Ep.71.5 一方その頃……(クォーツside)
「はぁぁ………………。」
「おい……、何か辛気くせーぞ。」
「クォーツ……、少しはシャキッとしたら?」
この学校にもっと行事を増やしたいと言うライトの提案で、まずは手始めに来月音楽祭をすることになって。
ただでさえ最近忙しくて週に一度くらいしかルビーに会えてなかったのに、その運営の為にその一回すら会えなくなってしまった。
あぁ……、愛が……、愛が…………
「愛が足りなぁぁぁぁぁいっ!!!」
「「……気色悪っ。」」
「ちょっと、同時に言わないでよ!」
堪らず叫んだ僕をしらけた目で見て、ライトとフライは話し合いを続行する。
うん、まぁ、いつものことだし、仕方ないことなのは僕だってわかってるんだけどさ。
「はぁ……、外はもうすっかり春めいてるのに……。」
僕の心は、未だに真冬並の寒さだよ……。
ーーーーーーーーーーーーーーーーーーーー
「あっ、クォーツーっ!」
「ーっ!フローラ!」
「おはよう!今朝も早いね。」
翌朝、日課で花壇を見に来た僕の元にフローラが駆け寄ってきた。
低めの位置で片側に緩くまとめた髪に、そこに結ばれたリボンが揺れている。今日の髪型はちょっと大人っぽいね。
「おはよう。フローラはちょっと遅めだね、いつもは誰より早いのに。」
「うん、昨日ちょっと色々あってさ……。」
僕の言葉にあははと苦笑いを浮かべてから、フローラは『そんなことより、今日はクォーツに良いお知らせがあるんだ!』と笑った。彼女はコロコロ表現が変わるので、見てるだけでも面白い。
本当、いつも元気だなぁ。お陰で僕も少し元気が出てきたよ。でも……
「良いお知らせ?」
「うん、あのね……」
「お兄様っ!!!」
「えっ!!?」
と、その内容を聞こうとしたそのタイミングで腰の辺りに感じる衝撃。
て言うか、この天使のように可愛い声は……!
「ルビー!な、なんで!!?」
「うふふ……、驚きましたか?」
「う、うん……。」
僕の腰に両手を回して笑うルビーの可愛さに癒されつつも、驚いて正面に立っているフローラと腰元のルビーを交互に見つめる。
と、戸惑ってる僕にルビーが『フローラお姉様とレイン様に昨日お誘い頂きましたの!』と言った。
「な、なるほど。フローラの言ってた良いお知らせってこれかぁ。」
「ふふっ、そう言うこと!」
と、自慢げに笑ったフローラが僕らの後ろを見て『あっ』と声を上げた。振り返ると、そこには……
「あれ、皆もう来てたのね。ごめんね、遅くなって。」
「レイン!大丈夫だよ、皆さっき来た所だし。
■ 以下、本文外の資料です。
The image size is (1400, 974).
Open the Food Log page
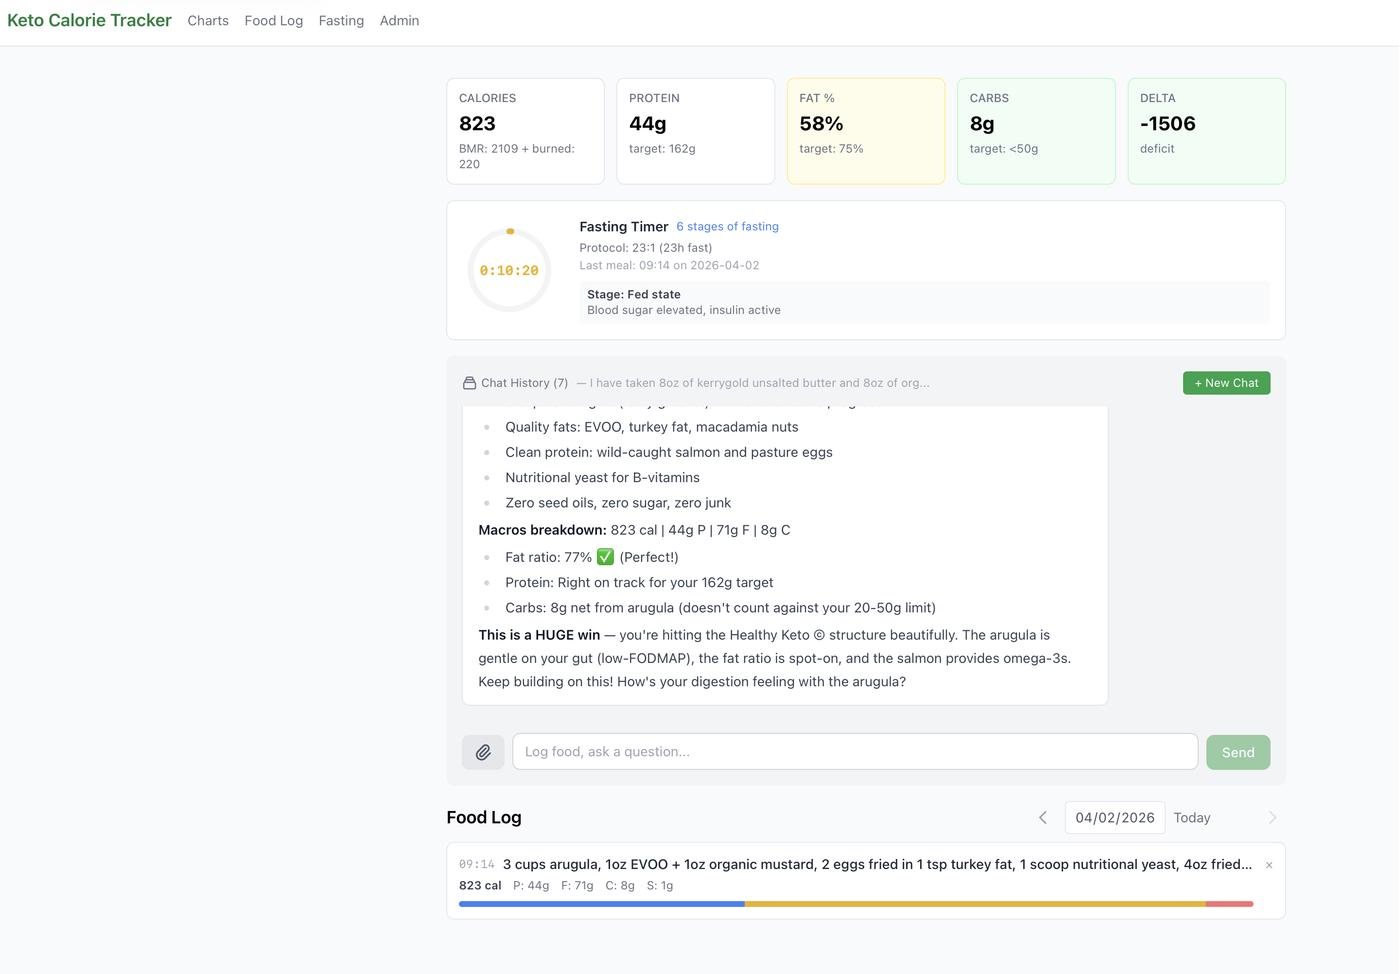point(273,21)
」
レインが花壇の整備に使う道具を持ってこっちに来た所だった。
「よし、じゃあ全員揃ったことだし始めようか。私とレインが花時計の方見るから、ルビーとクォーツは普通の花壇をお願いします!レイン、行こ!」
「うん。じゃあ、二人とも頑張ってね。」
「はい!頑張りましょう、お兄様!」
「うん、そうだね。」
まさか、昨日の地獄から一転して朝から至近距離で可愛いルビーの笑顔を見れるなんて……!二人には感謝してもしきれないよ。
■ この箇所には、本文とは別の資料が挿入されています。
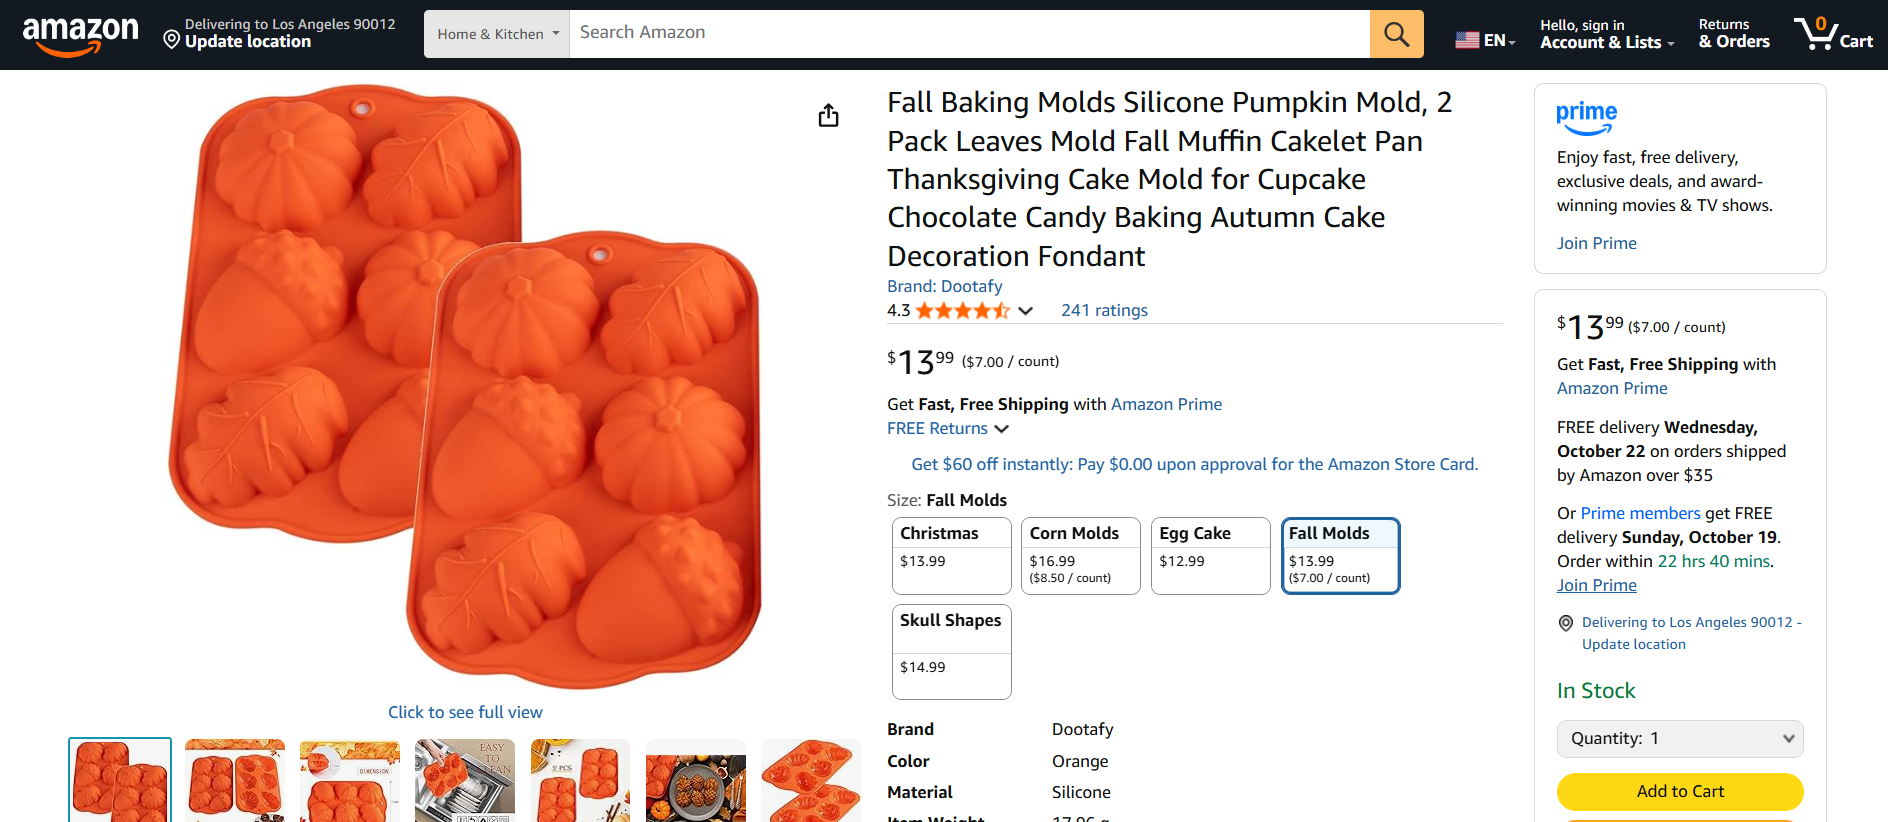Select the Christmas size option
Viewport: 1888px width, 822px height.
(951, 555)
しかも、花壇を整備してるときにルビーから聞いた話だと、ルビーはこれからも少なくても週に一度は必ずお手伝いに来る約束をフローラとしたらしい。
つまり、今後は少なくても週に一度はルビーとゆっくり出来るんだ!
「あの、お兄様……?どうなさいました?」
「あっ、ううん何でもない!それより、二人には何かお礼をしないとね。」
「それは良いですわね!」
幸いなことに、ずっとスケジュールを詰めてたお陰で今週末は土日が休めそうだ。ルビーと一緒に、こっそり二人への贈り物を買いに行こうかな。
ーーーーーーーーーーーーーーーーーーーー
そんなわけで迎えた土曜日。僕とルビーは二人で学園内商店エリアへと足を運んだ。
「うーん、何が良いかなぁ……。」
「そうですね……、お二人の性格上、何を差し上げても喜んで受け取って下さりそうな気は致しますが……。」
ルビーのお薦めで女の子が好きそうな物が色々売ってるお店に来ては見たものの、色々な物がありすぎてどうしたら良いかわからないや。
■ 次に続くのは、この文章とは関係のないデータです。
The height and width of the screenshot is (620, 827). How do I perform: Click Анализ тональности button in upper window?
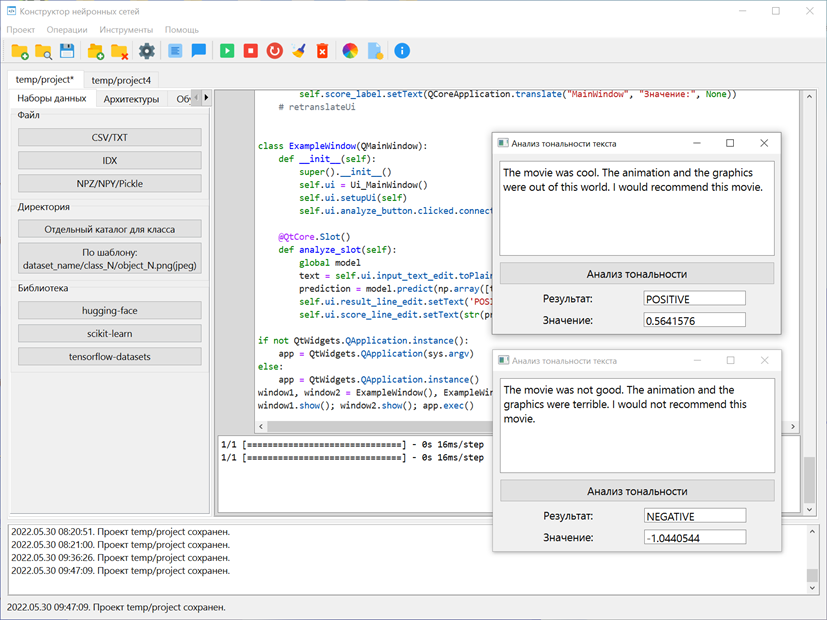click(637, 274)
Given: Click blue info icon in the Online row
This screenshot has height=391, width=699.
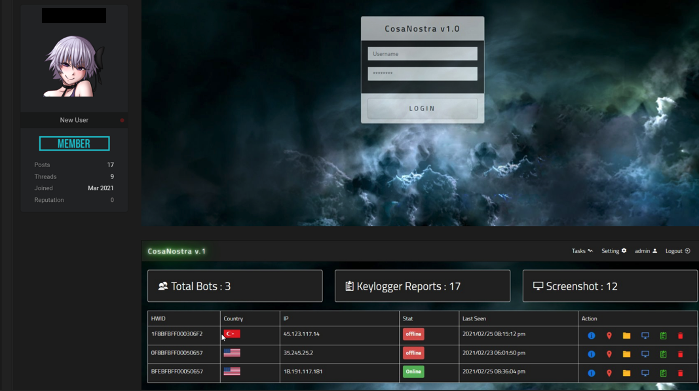Looking at the screenshot, I should click(x=591, y=373).
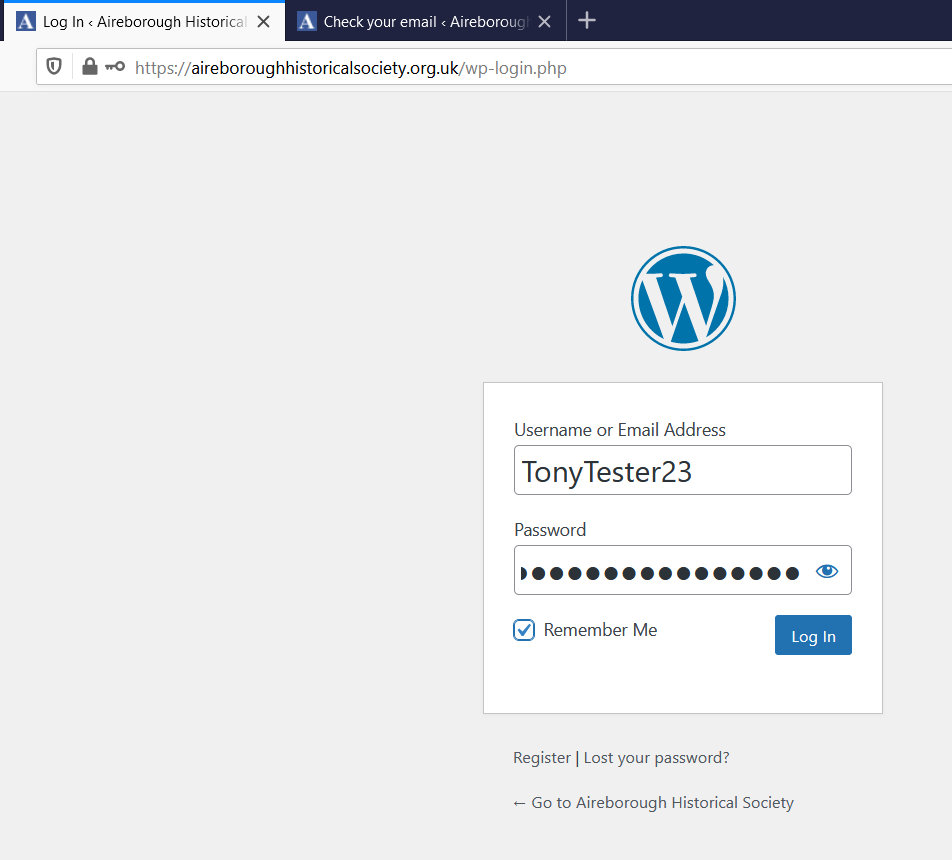This screenshot has width=952, height=860.
Task: Click the saved logins key icon
Action: point(115,67)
お花のたくさんついた可愛らしいカチューシャや、ステンドグラス製の小物入れ、きらびやかな馬がテントの下でくるくると回るタイプのオルゴール……。どれもとても可愛い。
「可愛いけど……、こう言うのって好みがあるんだよね?」
「そうですね……。アクセサリーの類いは特に難しいと思います。」
だよねぇ……。
ルビーの言う通りフローラもレインも優しいから、喜んではくれるだろうけど。
でもやっぱり、心から喜んでくれるものをあげたいよね。お礼だし……。
結局、お店のお姉さんにルビーが相談して『相手の趣味などに役立つ物が良いですよ』との答えを貰ってきたので、小説を書くのが好きらしいレインには書いた文字を消して書き直せる特殊な万年筆と、書いた物語が映像となって流れ出す魔法のかかったノートを。フローラには、入れた食べ物を最適な温度や湿度で管理して長持ちさせてくれるバスケットを買った。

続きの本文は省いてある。